Pixel coordinate grounding data:
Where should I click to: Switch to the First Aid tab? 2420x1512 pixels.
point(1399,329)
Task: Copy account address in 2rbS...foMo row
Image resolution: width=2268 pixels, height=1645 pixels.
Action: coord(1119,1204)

▶ _PROMPT_
Write out the data above once more, exactly as it reads.

▶ _COMPLETED TASK_
Where should I click to: Switch to the First Aid tab? 2420x1512 pixels.
point(1399,329)
Task: Copy account address in 2rbS...foMo row
Image resolution: width=2268 pixels, height=1645 pixels.
Action: coord(1119,1204)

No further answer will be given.